### WORK TO BE COMPLETED
Return each entry exactly, with none missing.

Dataset excerpts:
+++

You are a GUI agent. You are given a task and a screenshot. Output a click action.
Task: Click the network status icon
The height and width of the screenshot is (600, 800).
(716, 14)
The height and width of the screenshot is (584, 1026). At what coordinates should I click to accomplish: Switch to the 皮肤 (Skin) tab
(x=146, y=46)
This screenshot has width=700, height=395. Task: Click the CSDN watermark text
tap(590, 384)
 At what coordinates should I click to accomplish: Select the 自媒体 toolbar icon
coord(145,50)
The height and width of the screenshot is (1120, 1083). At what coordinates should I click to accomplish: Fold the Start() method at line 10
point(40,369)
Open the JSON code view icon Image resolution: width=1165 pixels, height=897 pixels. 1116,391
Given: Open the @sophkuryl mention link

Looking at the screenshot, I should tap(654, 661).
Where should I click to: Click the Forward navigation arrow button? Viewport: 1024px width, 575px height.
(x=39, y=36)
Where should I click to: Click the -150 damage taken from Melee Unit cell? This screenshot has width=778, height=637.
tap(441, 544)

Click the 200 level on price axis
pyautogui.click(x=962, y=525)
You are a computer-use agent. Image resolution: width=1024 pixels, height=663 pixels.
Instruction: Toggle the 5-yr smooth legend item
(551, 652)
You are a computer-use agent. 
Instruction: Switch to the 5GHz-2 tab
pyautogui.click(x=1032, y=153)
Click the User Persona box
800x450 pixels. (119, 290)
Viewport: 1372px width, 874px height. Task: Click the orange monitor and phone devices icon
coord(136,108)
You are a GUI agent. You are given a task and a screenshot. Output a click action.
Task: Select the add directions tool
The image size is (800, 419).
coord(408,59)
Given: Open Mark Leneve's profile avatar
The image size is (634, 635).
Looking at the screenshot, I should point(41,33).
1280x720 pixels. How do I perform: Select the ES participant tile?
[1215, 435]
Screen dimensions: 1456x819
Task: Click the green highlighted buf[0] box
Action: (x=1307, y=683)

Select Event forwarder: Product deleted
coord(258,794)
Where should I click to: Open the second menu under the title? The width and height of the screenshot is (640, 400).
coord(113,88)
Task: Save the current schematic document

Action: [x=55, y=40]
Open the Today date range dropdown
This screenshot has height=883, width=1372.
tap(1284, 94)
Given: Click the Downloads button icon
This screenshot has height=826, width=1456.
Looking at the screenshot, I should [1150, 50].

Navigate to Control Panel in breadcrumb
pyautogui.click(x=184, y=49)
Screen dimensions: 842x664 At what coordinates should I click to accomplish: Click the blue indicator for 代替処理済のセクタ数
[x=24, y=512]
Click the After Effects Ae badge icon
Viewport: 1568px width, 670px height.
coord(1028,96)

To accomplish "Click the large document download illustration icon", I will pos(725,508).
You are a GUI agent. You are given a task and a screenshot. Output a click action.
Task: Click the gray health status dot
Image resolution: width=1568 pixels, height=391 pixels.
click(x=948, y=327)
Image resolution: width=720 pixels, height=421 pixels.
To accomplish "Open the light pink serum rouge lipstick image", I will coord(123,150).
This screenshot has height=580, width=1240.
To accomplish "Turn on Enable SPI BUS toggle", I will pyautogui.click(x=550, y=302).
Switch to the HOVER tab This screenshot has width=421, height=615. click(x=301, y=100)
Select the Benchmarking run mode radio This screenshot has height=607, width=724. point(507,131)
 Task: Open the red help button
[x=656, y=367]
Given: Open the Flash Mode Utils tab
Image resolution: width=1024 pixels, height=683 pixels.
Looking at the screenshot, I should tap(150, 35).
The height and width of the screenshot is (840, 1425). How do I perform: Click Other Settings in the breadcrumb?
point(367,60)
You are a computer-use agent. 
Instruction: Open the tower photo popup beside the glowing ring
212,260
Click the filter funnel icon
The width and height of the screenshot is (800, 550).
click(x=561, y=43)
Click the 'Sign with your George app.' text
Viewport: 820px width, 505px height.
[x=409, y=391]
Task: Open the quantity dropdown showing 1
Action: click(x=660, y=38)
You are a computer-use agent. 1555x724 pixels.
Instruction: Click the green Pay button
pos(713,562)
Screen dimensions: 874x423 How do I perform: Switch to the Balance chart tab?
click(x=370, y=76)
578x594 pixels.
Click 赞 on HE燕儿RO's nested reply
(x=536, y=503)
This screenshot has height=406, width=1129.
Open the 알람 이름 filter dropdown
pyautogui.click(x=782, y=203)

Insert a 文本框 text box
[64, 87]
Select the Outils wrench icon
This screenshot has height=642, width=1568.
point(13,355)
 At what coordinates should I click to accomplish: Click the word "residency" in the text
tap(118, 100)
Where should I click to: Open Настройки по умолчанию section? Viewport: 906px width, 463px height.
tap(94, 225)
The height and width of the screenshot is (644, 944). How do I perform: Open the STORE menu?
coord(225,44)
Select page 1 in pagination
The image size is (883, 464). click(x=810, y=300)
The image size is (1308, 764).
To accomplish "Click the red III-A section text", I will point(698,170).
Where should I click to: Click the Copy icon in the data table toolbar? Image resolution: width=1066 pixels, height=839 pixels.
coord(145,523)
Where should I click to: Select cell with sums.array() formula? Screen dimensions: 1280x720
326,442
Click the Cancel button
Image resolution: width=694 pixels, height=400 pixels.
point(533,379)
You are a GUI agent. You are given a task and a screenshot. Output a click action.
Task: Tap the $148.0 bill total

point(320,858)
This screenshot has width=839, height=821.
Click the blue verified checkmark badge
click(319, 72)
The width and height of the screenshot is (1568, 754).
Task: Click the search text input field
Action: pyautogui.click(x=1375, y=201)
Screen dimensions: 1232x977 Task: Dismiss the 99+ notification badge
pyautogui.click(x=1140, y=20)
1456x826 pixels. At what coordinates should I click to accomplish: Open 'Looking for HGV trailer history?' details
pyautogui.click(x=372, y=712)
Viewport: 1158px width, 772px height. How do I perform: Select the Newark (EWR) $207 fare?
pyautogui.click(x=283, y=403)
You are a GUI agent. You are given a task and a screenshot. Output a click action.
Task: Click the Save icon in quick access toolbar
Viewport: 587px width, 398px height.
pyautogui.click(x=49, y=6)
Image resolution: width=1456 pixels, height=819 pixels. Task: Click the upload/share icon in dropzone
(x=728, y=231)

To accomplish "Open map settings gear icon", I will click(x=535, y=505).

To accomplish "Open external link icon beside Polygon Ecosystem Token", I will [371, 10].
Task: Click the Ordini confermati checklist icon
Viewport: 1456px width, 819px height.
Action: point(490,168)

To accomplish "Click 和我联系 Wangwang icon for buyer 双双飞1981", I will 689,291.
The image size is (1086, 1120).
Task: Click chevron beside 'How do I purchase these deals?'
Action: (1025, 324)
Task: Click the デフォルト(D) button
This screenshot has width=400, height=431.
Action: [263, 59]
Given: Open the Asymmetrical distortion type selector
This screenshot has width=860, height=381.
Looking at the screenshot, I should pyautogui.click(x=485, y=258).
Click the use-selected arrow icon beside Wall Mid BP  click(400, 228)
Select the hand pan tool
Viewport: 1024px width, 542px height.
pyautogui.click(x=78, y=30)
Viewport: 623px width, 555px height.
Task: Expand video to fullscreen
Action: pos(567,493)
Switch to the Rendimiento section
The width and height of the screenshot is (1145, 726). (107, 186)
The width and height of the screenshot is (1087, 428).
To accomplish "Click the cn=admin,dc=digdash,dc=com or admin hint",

+++

### SOLUTION TO THIS TASK
You are a GUI agent. You are given a task and a screenshot. Output a click action.
Task: Click the network status icon
The height and width of the screenshot is (600, 800).
(716, 14)
The height and width of the screenshot is (584, 1026). At what coordinates should I click to accomplish: Switch to the 皮肤 (Skin) tab
(x=146, y=46)
This screenshot has width=700, height=395. Task: Click the CSDN watermark text
tap(590, 384)
 At what coordinates should I click to accomplish: Select the 自媒体 toolbar icon
coord(145,50)
The height and width of the screenshot is (1120, 1083). At what coordinates should I click to accomplish: Fold the Start() method at line 10
point(40,369)
Open the JSON code view icon Image resolution: width=1165 pixels, height=897 pixels. 1116,391
Given: Open the @sophkuryl mention link

Looking at the screenshot, I should tap(654, 661).
Where should I click to: Click the Forward navigation arrow button? Viewport: 1024px width, 575px height.
(x=39, y=36)
Where should I click to: Click the -150 damage taken from Melee Unit cell? This screenshot has width=778, height=637.
tap(441, 544)

Click the 200 level on price axis
pyautogui.click(x=962, y=525)
You are a computer-use agent. Image resolution: width=1024 pixels, height=663 pixels.
Instruction: Toggle the 5-yr smooth legend item
(551, 652)
You are a computer-use agent. 
Instruction: Switch to the 5GHz-2 tab
pyautogui.click(x=1032, y=153)
Click the User Persona box
800x450 pixels. (119, 290)
Viewport: 1372px width, 874px height. Task: Click the orange monitor and phone devices icon
coord(136,108)
You are a GUI agent. You are given a task and a screenshot. Output a click action.
Task: Select the add directions tool
The image size is (800, 419).
coord(408,59)
Given: Open Mark Leneve's profile avatar
The image size is (634, 635).
Looking at the screenshot, I should point(41,33).
1280x720 pixels. How do I perform: Select the ES participant tile?
[1215, 435]
Screen dimensions: 1456x819
Task: Click the green highlighted buf[0] box
Action: (x=1307, y=683)

Select Event forwarder: Product deleted
coord(258,794)
Where should I click to: Open the second menu under the title? The width and height of the screenshot is (640, 400).
coord(113,88)
Task: Save the current schematic document

Action: [x=55, y=40]
Open the Today date range dropdown
This screenshot has height=883, width=1372.
tap(1284, 94)
Given: Click the Downloads button icon
This screenshot has height=826, width=1456.
Looking at the screenshot, I should [1150, 50].

Navigate to Control Panel in breadcrumb
pyautogui.click(x=184, y=49)
Screen dimensions: 842x664 At what coordinates should I click to accomplish: Click the blue indicator for 代替処理済のセクタ数
[x=24, y=512]
Click the After Effects Ae badge icon
Viewport: 1568px width, 670px height.
coord(1028,96)

To accomplish "Click the large document download illustration icon", I will pos(725,508).
You are a GUI agent. You are given a task and a screenshot. Output a click action.
Task: Click the gray health status dot
Image resolution: width=1568 pixels, height=391 pixels.
click(x=948, y=327)
Image resolution: width=720 pixels, height=421 pixels.
To accomplish "Open the light pink serum rouge lipstick image", I will coord(123,150).
This screenshot has height=580, width=1240.
To accomplish "Turn on Enable SPI BUS toggle", I will pyautogui.click(x=550, y=302).
Switch to the HOVER tab This screenshot has width=421, height=615. click(x=301, y=100)
Select the Benchmarking run mode radio This screenshot has height=607, width=724. point(507,131)
 Task: Open the red help button
[x=656, y=367]
Given: Open the Flash Mode Utils tab
Image resolution: width=1024 pixels, height=683 pixels.
Looking at the screenshot, I should tap(150, 35).
The height and width of the screenshot is (840, 1425). How do I perform: Click Other Settings in the breadcrumb?
point(367,60)
You are a computer-use agent. 
Instruction: Open the tower photo popup beside the glowing ring
212,260
Click the filter funnel icon
The width and height of the screenshot is (800, 550).
click(x=561, y=43)
Click the 'Sign with your George app.' text
Viewport: 820px width, 505px height.
[x=409, y=391]
Task: Open the quantity dropdown showing 1
Action: click(x=660, y=38)
You are a computer-use agent. 1555x724 pixels.
Instruction: Click the green Pay button
pos(713,562)
Screen dimensions: 874x423 How do I perform: Switch to the Balance chart tab?
click(x=370, y=76)
578x594 pixels.
Click 赞 on HE燕儿RO's nested reply
(x=536, y=503)
This screenshot has height=406, width=1129.
Open the 알람 이름 filter dropdown
pyautogui.click(x=782, y=203)

Insert a 文本框 text box
[64, 87]
Select the Outils wrench icon
This screenshot has height=642, width=1568.
point(13,355)
 At what coordinates should I click to accomplish: Click the word "residency" in the text
tap(118, 100)
Where should I click to: Open Настройки по умолчанию section? Viewport: 906px width, 463px height.
tap(94, 225)
The height and width of the screenshot is (644, 944). How do I perform: Open the STORE menu?
coord(225,44)
Select page 1 in pagination
The image size is (883, 464). click(x=810, y=300)
The image size is (1308, 764).
To accomplish "Click the red III-A section text", I will point(698,170).
Where should I click to: Click the Copy icon in the data table toolbar? Image resolution: width=1066 pixels, height=839 pixels.
coord(145,523)
Where should I click to: Select cell with sums.array() formula? Screen dimensions: 1280x720
326,442
Click the Cancel button
Image resolution: width=694 pixels, height=400 pixels.
point(533,379)
You are a GUI agent. You are given a task and a screenshot. Output a click action.
Task: Tap the $148.0 bill total

point(320,858)
This screenshot has width=839, height=821.
Click the blue verified checkmark badge
click(319, 72)
The width and height of the screenshot is (1568, 754).
Task: Click the search text input field
Action: pyautogui.click(x=1375, y=201)
Screen dimensions: 1232x977 Task: Dismiss the 99+ notification badge
pyautogui.click(x=1140, y=20)
1456x826 pixels. At what coordinates should I click to accomplish: Open 'Looking for HGV trailer history?' details
pyautogui.click(x=372, y=712)
Viewport: 1158px width, 772px height. How do I perform: Select the Newark (EWR) $207 fare?
pyautogui.click(x=283, y=403)
You are a GUI agent. You are given a task and a screenshot. Output a click action.
Task: Click the Save icon in quick access toolbar
Viewport: 587px width, 398px height.
pyautogui.click(x=49, y=6)
Image resolution: width=1456 pixels, height=819 pixels. Task: Click the upload/share icon in dropzone
(x=728, y=231)

To accomplish "Open map settings gear icon", I will click(x=535, y=505).

To accomplish "Open external link icon beside Polygon Ecosystem Token", I will [371, 10].
Task: Click the Ordini confermati checklist icon
Viewport: 1456px width, 819px height.
Action: point(490,168)

To accomplish "Click 和我联系 Wangwang icon for buyer 双双飞1981", I will 689,291.
The image size is (1086, 1120).
Task: Click chevron beside 'How do I purchase these deals?'
Action: (1025, 324)
Task: Click the デフォルト(D) button
This screenshot has width=400, height=431.
Action: [263, 59]
Given: Open the Asymmetrical distortion type selector
This screenshot has width=860, height=381.
Looking at the screenshot, I should pyautogui.click(x=485, y=258).
Click the use-selected arrow icon beside Wall Mid BP  click(400, 228)
Select the hand pan tool
Viewport: 1024px width, 542px height.
pyautogui.click(x=78, y=30)
Viewport: 623px width, 555px height.
Task: Expand video to fullscreen
Action: pos(567,493)
Switch to the Rendimiento section
The width and height of the screenshot is (1145, 726). (107, 186)
The width and height of the screenshot is (1087, 428).
To accomplish "Click the cn=admin,dc=digdash,dc=com or admin hint",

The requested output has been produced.